Exercise requirements –
- A) Reproduce, word for word, the stretch of the Nancy Langat biography from "She also competed" through "as a junior.".
- B) Resume the Nancy Langat biography after its last sentence and extend it with new text.

Page extract –
::::::

Nancy Jebet Langat (born 22 August 1981) is a Kenyan middle distance, runner who specialises in the 1500 metres. She won the gold medal in the 1500 m at the 2008 Summer Olympics, in a personal best time of 4:00.23.

She also competed at the 2004 Summer Olympics and the 2005 World Championships, without reaching the finals. In her younger days she mainly competed in the 800 metres, and was successful as a junior.

Langat won gold at the 2008 Summer Olympics in Beijing and became the second Kenyan woman to win an Olympic gold. The first one was Pamela Jelimo, who won the 800 m at the same Olympics. At the 2009 World Championships, Langat did not advance past the semifinals, but finished the season with a win at the World Athletics Final.

::::::

Data excerpt –

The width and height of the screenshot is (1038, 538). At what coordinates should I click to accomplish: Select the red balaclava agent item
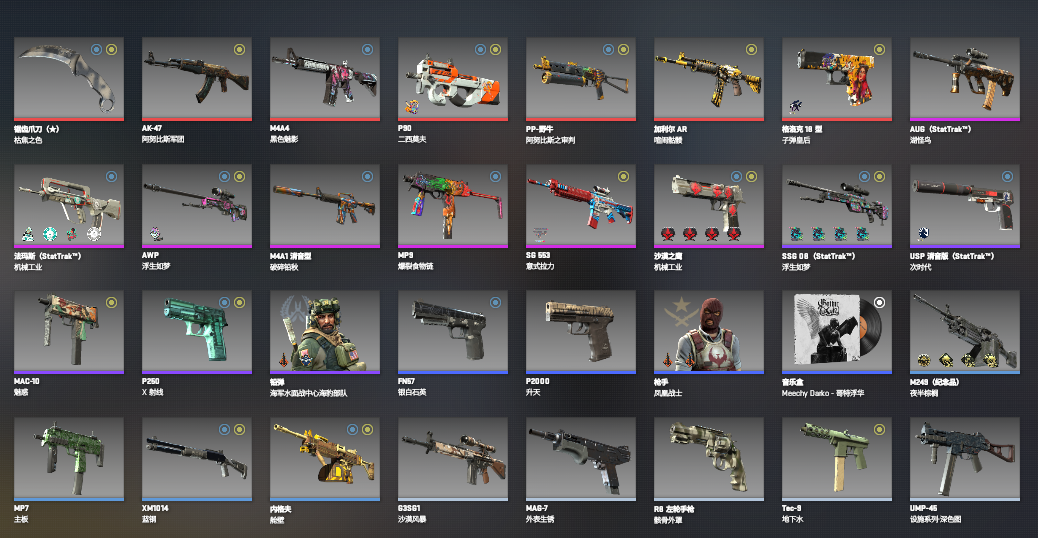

::::::

Responses to the tasks –
- A)
She also competed at the 2004 Summer Olympics and the 2005 World Championships, without reaching the finals. In her younger days she mainly competed in the 800 metres, and was successful as a junior.

- B)
In 2010 Langat won the prestigious Diamond League tally for the 1500 m. She went undefeated in all of her races against the best runners in the world. He performance at the 2010 IAAF Continental Cup was a controversial one, as she attempted to pull back Hind Dehiba as the two duelled in the final straight. Langat fell and finished last. She claimed an 800/1500 m middle distance double at the 2010 Commonwealth Games, however, and was chosen as the Kenyan Sportswoman of the Year in December.

Langat had less success on the 2011 Diamond League circuit: on her two appearances, at the Golden Gala and Prefontaine Classic, she came fifth both times. She topped the podium in the 1500 m at the 2011 Military World Games, but was eliminated in the semi-finals at the 2011 World Championships in Athletics. She suffered a knee injury in 2012 and missed the opportunity to defend her Olympic title.

Personal life
Nancy Langat is married to marathon runner Kenneth Cheruiyot. Her oldest son turned six on the day that she won Olympic Gold. She was recruited by Kenya Air Force and is based at the Moi Air Base in Nairobi. Her father Joseph Langat was an international level long-distance runner.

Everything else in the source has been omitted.